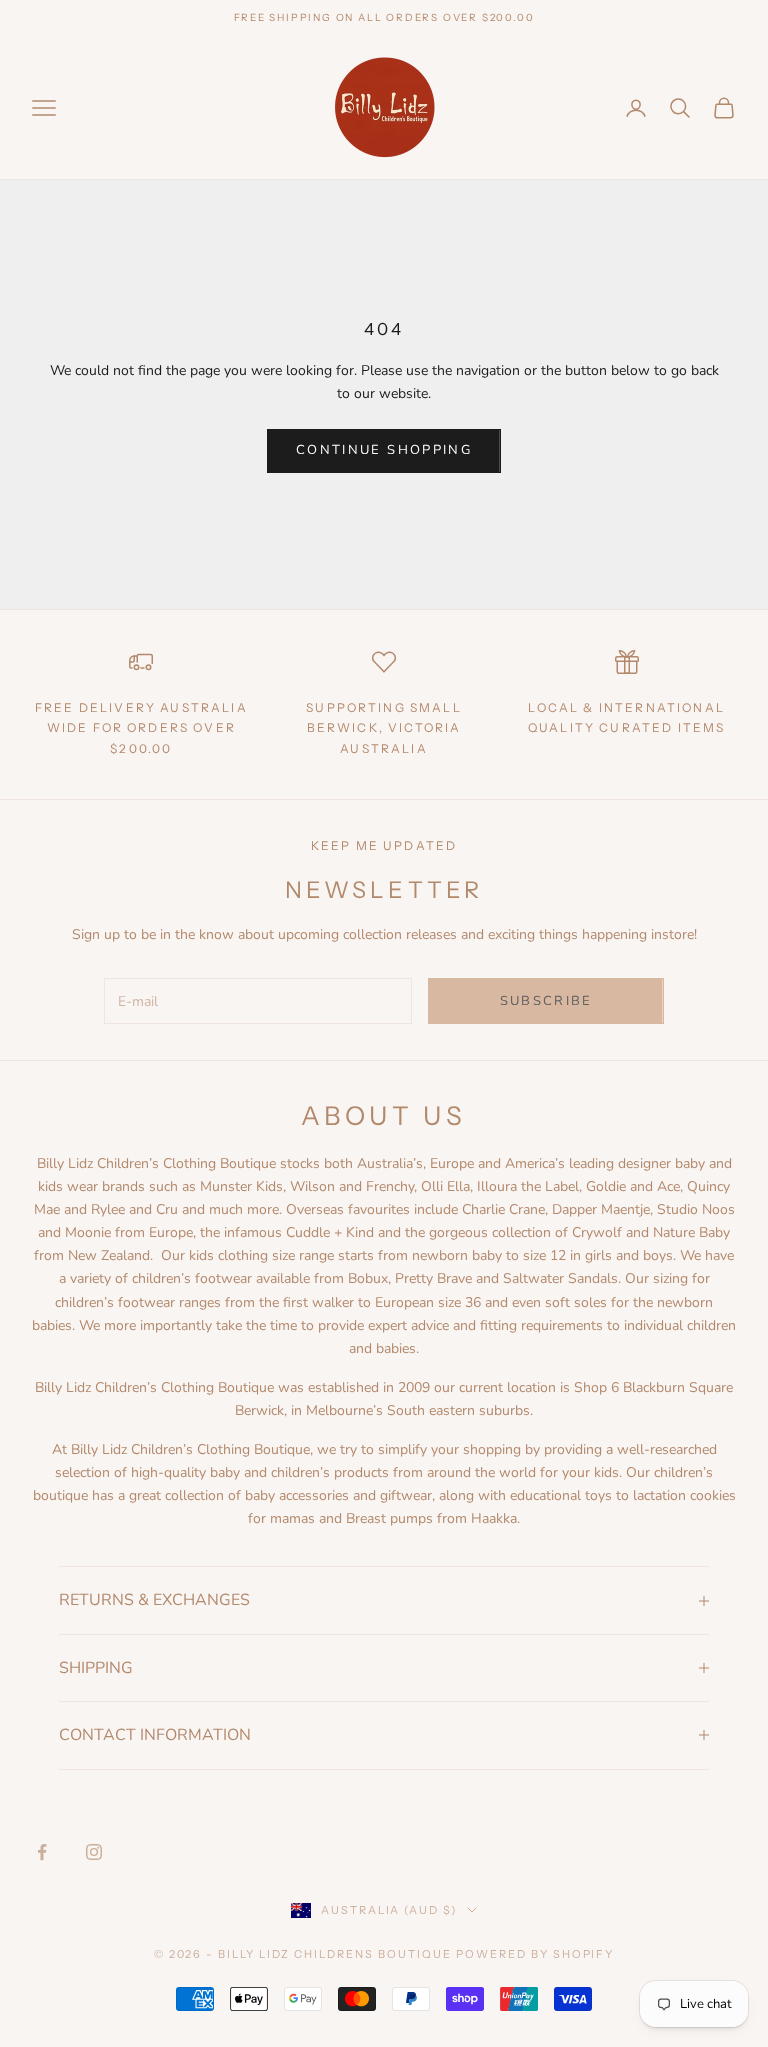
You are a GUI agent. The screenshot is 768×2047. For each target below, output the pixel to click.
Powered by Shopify (535, 1954)
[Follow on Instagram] (94, 1852)
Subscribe (546, 1001)
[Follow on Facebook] (42, 1852)
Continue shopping (384, 450)
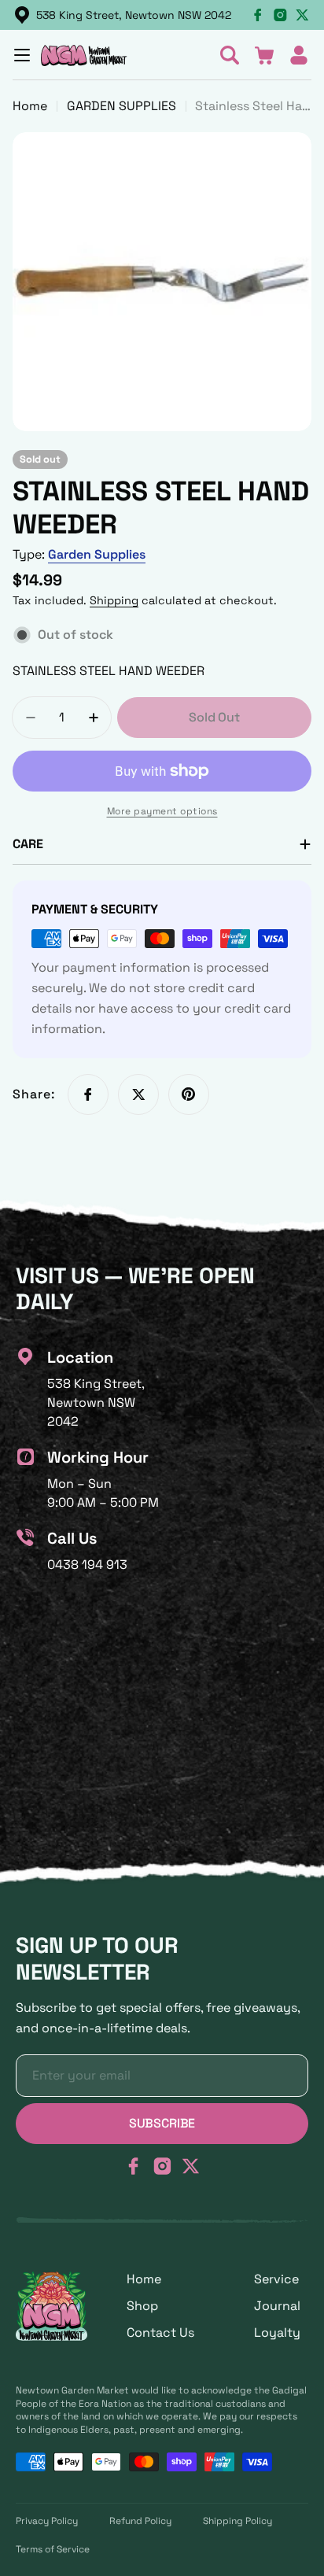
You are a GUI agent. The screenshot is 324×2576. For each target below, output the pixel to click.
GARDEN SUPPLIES (121, 106)
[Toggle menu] (22, 55)
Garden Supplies (96, 554)
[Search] (229, 55)
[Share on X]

· · · · ·

Work task ▸ Leave every picture out and write out, word for word, the lines from the one that contains "[Follow on Facebook] (42, 1852)" through the last line of the records.

Written solution ▸
[Follow on Facebook] (42, 1852)
Continue shopping (384, 450)
You are a GUI agent. The screenshot is 324×2576. For each target below, output the pixel to click.
GARDEN SUPPLIES (121, 106)
[Toggle menu] (22, 55)
Garden Supplies (96, 554)
[Search] (229, 55)
[Share on X]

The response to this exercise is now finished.